» **GOAL**: Rewrite the part of the data below that opens with the line containing "You are a computer-use" and closes with the line containing "Task: Click the Eurocode EC flag icon", swapping "agent" for "assistant" and changing nothing else. Leave the pictures out.

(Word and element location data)
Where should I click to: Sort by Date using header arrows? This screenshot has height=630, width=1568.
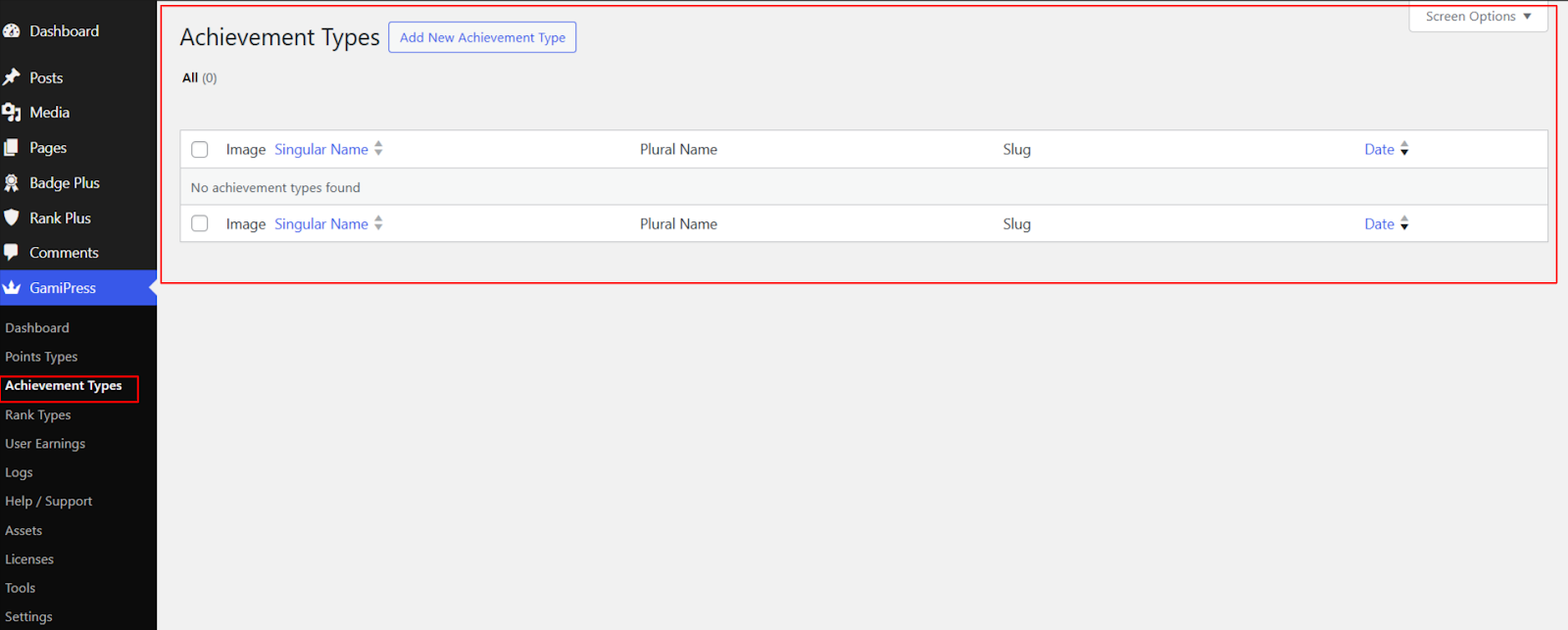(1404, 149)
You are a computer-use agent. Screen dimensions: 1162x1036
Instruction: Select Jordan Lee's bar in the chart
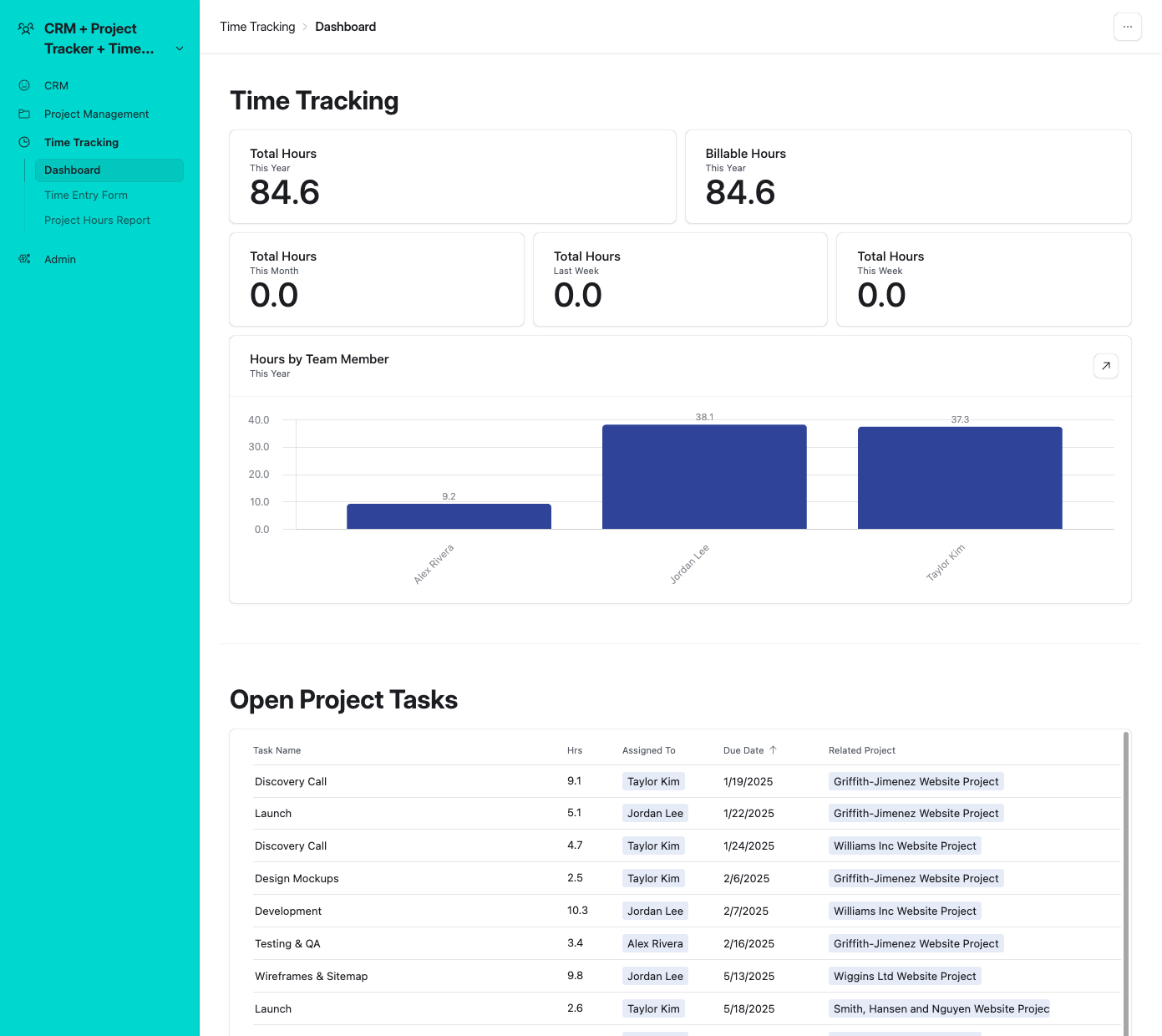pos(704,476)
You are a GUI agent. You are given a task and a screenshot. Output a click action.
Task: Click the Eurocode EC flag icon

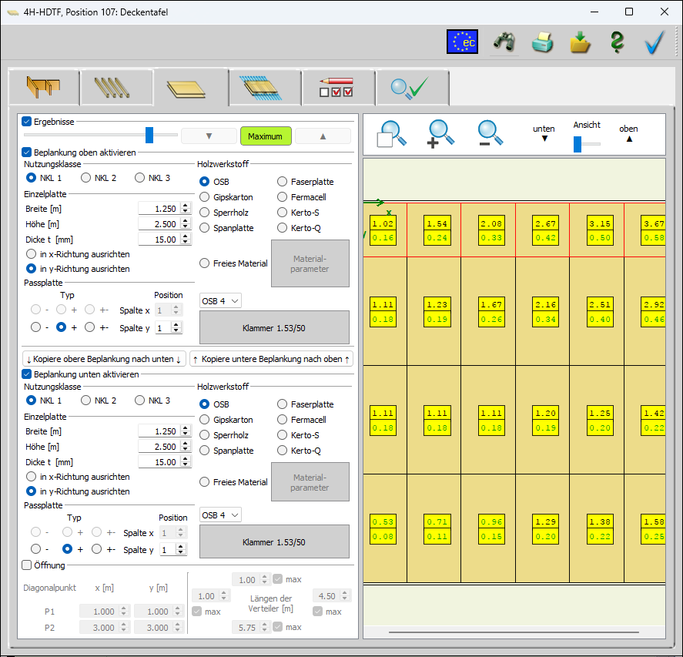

...

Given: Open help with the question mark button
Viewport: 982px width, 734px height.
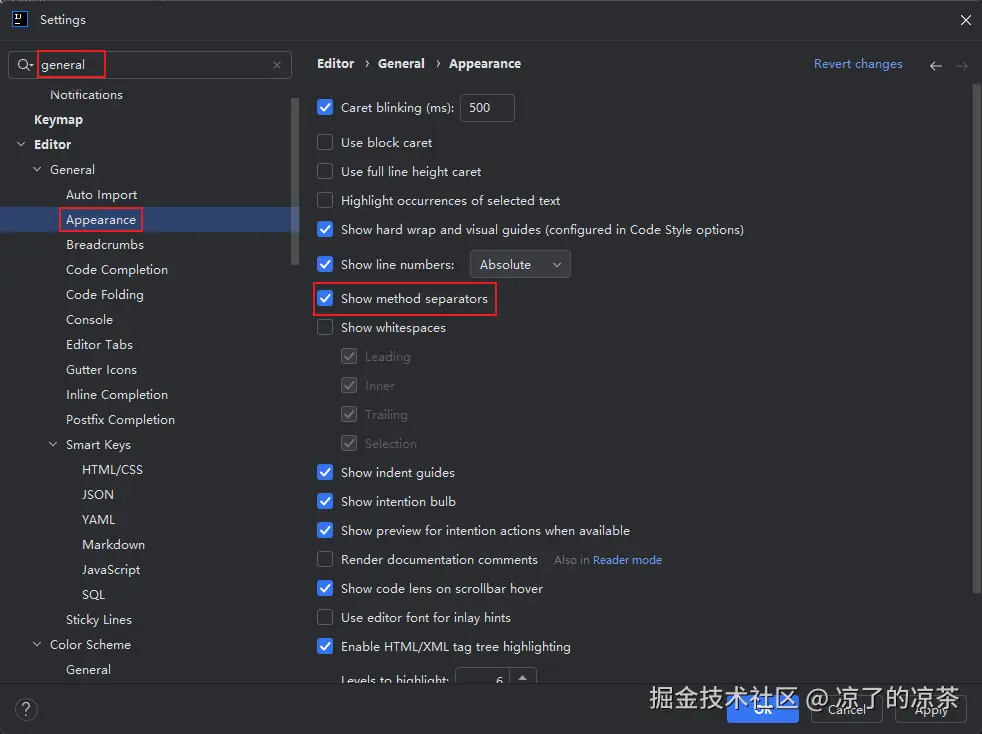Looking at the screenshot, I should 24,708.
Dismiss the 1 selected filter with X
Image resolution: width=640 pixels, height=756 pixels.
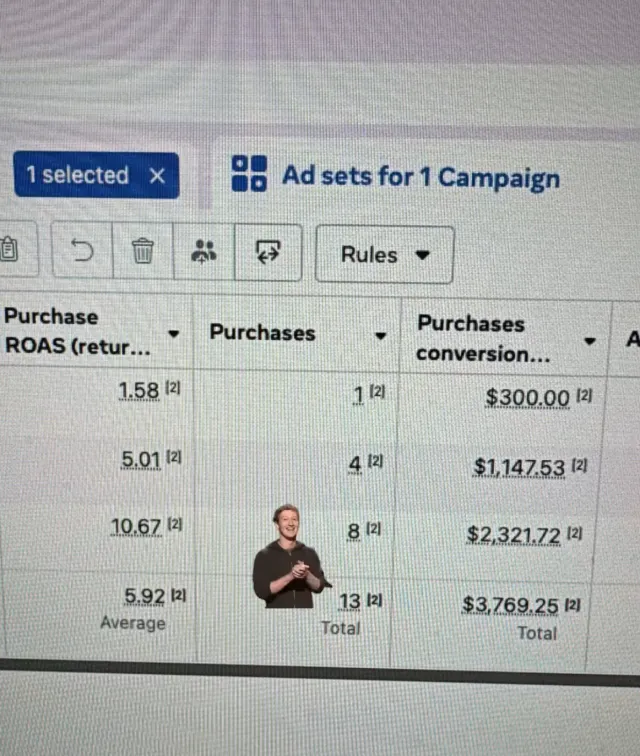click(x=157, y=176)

» **COMPLETED EXERCISE**:
You are a computer-use assistant. Screen dimensions: 1162x1036
Instruction: Select Jordan Lee's bar in the chart
pos(704,476)
You are a GUI assistant. You are given a task and a screenshot. Output a click action.
Task: Click the Eurocode EC flag icon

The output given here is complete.